Татарин раздражённо махнув рукой, замолчал, видно было, что этот монолог его утомил.
Сохатый переглянулись с Сахалином и расхохотались, как люди знающие, что их товарищ, иногда может выдавать перлы такого революционного рода.
Вот такого я тебя люблю, Татарин, сказал Сохатый, оборачиваясь к нему. Бродит, бродит в тебе революционная закваска. Ты случайно в скинхеды или к нацболам не записался?
Скажи ещё к Жириновскому. Вот кого бы я попрессовал с удовольствием. Умело базарит, маромой, разводит народ по-научному, усмехнулся Татарин
До него нам не добраться, усмехнулся Сахалин.

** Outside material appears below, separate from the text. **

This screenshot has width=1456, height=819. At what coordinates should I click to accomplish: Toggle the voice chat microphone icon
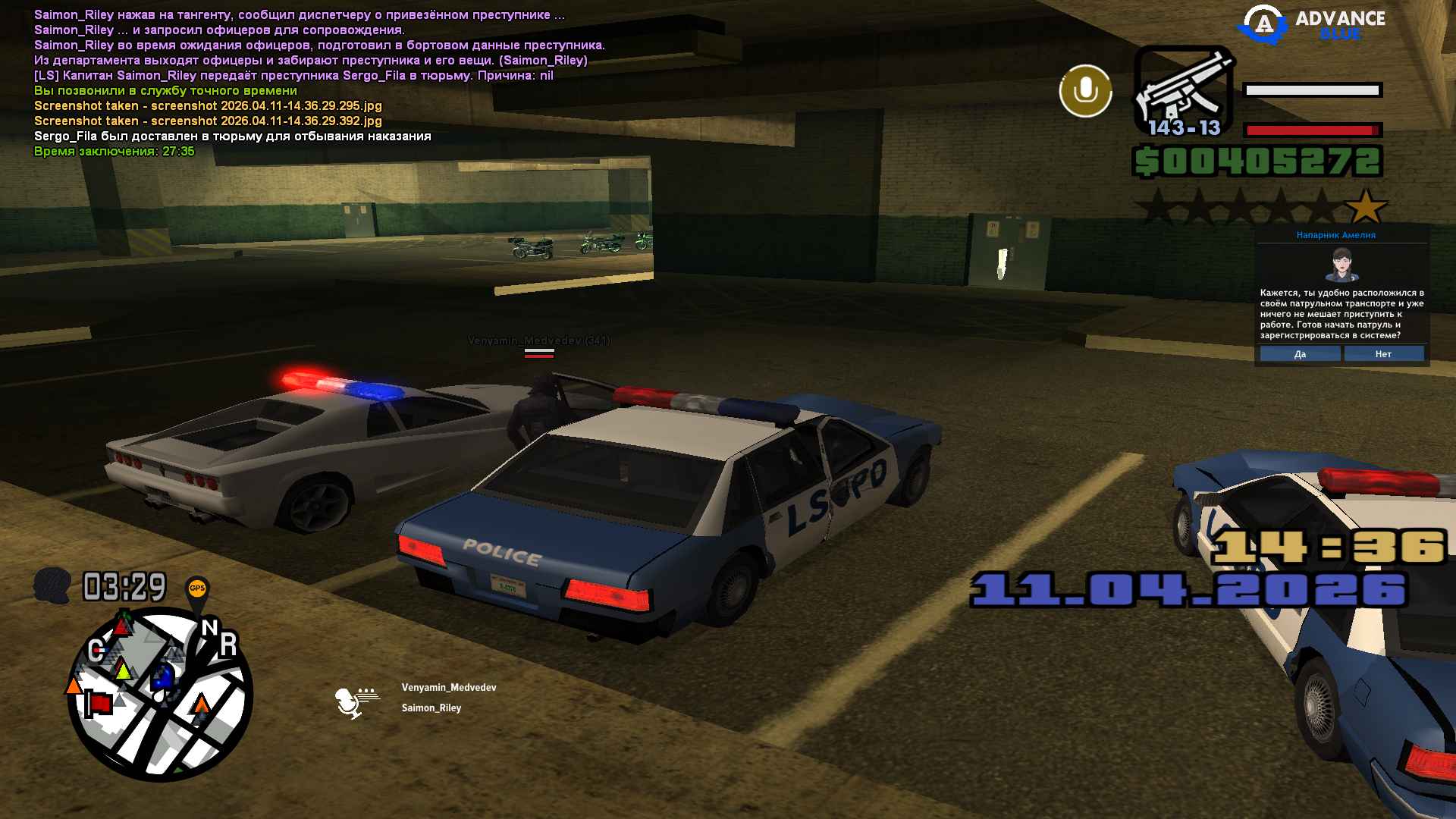pos(1085,91)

Не, можете считать меня шизиком, пацаны, сказал Сохатый, но думать всё же надо. В городе народ на иномарках пересаживается быстро всё меняется. Нужно делом каким-нибудь стоящим заняться. С утюгами завязывать нужно. Хотите верьте, хотите нет. Батюшка Иоанн говорил мне, что всё, что сейчас происходит в Библии предсказано, и всё это кончится концом света голодом, войной и чумой.
Сахалин ухмыльнулся.
Что ж тогда переживать-то? Если всё Богом предсказано? Если Бог знал, что такая пьянка будет, а нам в это время пришлось жить, то никакой и вины на нас нет. Бог-то сам всё устраивает. Значит, и нас он определил куда ему надо. Не сами мы занялись этим с бухты-барахты. Других ведь он определил в депутаты, третьих в пидоры, четвёртых в банкиры, во владельцев гипермаркетов и заправок.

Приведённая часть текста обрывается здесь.